The following text is copyright 1997 by Network World, permission is hearby given for reproduction, as long as attribution is given and this notice is included.

An Internet logic brownout

At about 11:30am Friday April 25th a "yet unexplained twist of bits" caused a router at MAI Network Services to send some incorrect routing information into MAE-East where it was picked up by Sprint and perhaps other major Internet service providers (ISPs). The result was that Sprint thought that MAI provided the best path to just about anywhere. Sprint announced the new better path to its ISP peers and started sending their traffic to MAI. What happened subsequent to 11:30 demonstrates some of the strengths and weaknesses of today's Internet.

Through the use of good monitoring techniques, MAI figured out within a few minutes that something was wrong. Their technical people started working on the problem and within 15 minutes shut down the routing connection to Sprint and called Sprint's network management people on the phone. This should have stopped the problem but for some not yet understood reason Sprint's router kept advertising the bad routing information even though MAI was no longer sending the bad information to Sprint. This persisted even after MAI turned off their router and Sprint turned off the DS3 link to MAI, either of which should have fixed the problem. The problems did die out eventually, in most places within an hour or so, but they persisted in a few places for up to 7 and a half hours.

The routing problems did cause, as one observer put it, an Internet brownout. Connectivity problems affected many Internet users. It was not that these users were cut off entirely but many people did experience problems reaching some other sites for a while. This was not any sort of catastrophic collapse but it was a real problem.

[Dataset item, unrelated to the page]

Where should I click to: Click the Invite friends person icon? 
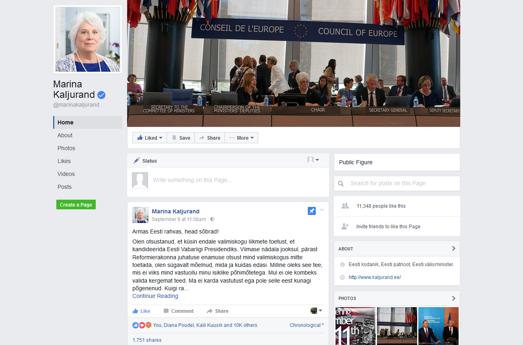(345, 226)
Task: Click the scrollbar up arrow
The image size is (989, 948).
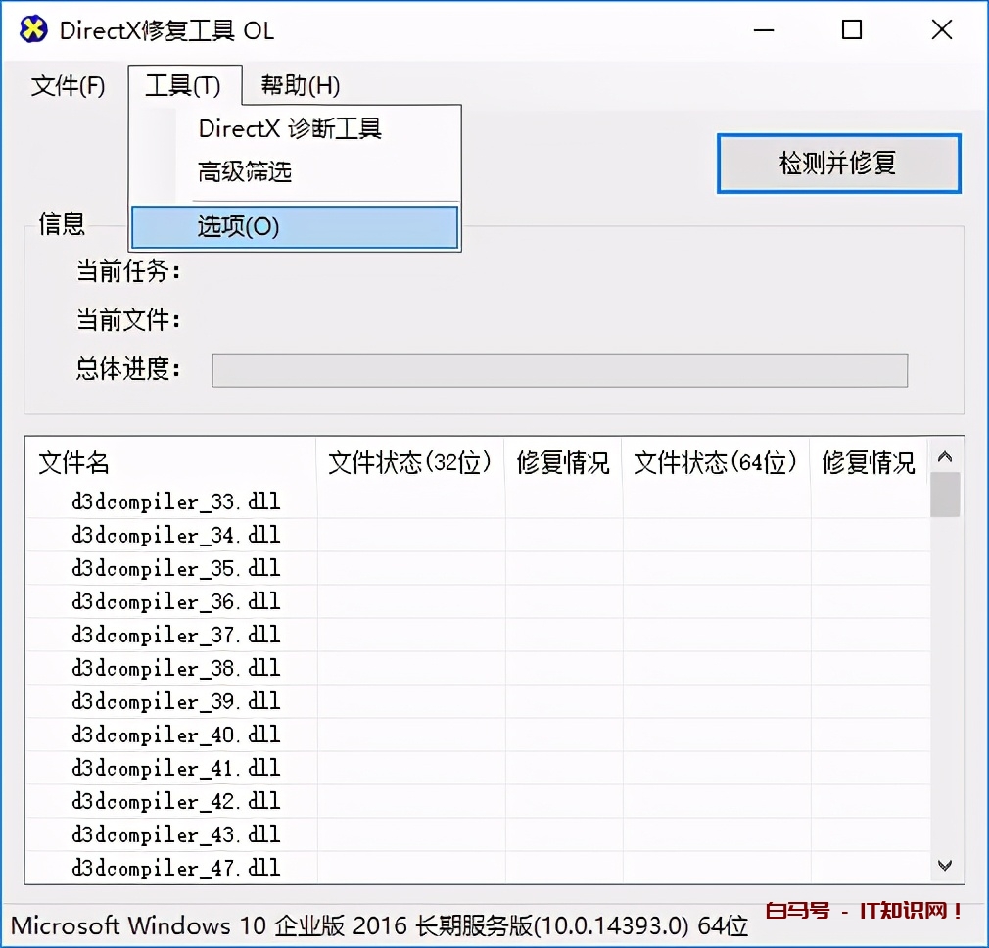Action: pos(944,455)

The basic problem here was not the introduction of the bad routing information even though that should not have happened and it was the trigger for the problems that followed. The basic problem was not the interaction between the technical people at the various ISPs, MAI and Sprint on the phone soon after the events started and the technical people from many of the effected ISPs got on a conference call soon thereafter. The basic problem seems to have been some bug or feature in the routing protocol that caused the bad information to continue to be distributed even after the source had gone away. Bugs happen. This one will be soon found and fixed so that this specific problem will be less likely to occur in the future.

MAI's network management process and the processes for sharing information among the ISP technical staff people worked very well. The cognitive powers of some people did not fare so well.

Some pundits on nanog (a mailing list for North American network operators) seemed only able to see malfeasance and incompetence behind the episode . All some of the trade press could see was fragility in the structure, not being able to see that the net had survived yet another potentially major disruption with little visible effect. It is not an accident that the net kept running. The architecture of the net, the design of the protocols, and the cooperation between ISPs make it likely that more often than not this will be the normal outcome of such problems.

disclaimer: There are at least 4 opinions for every 3 pundits at Harvard, this is one of them.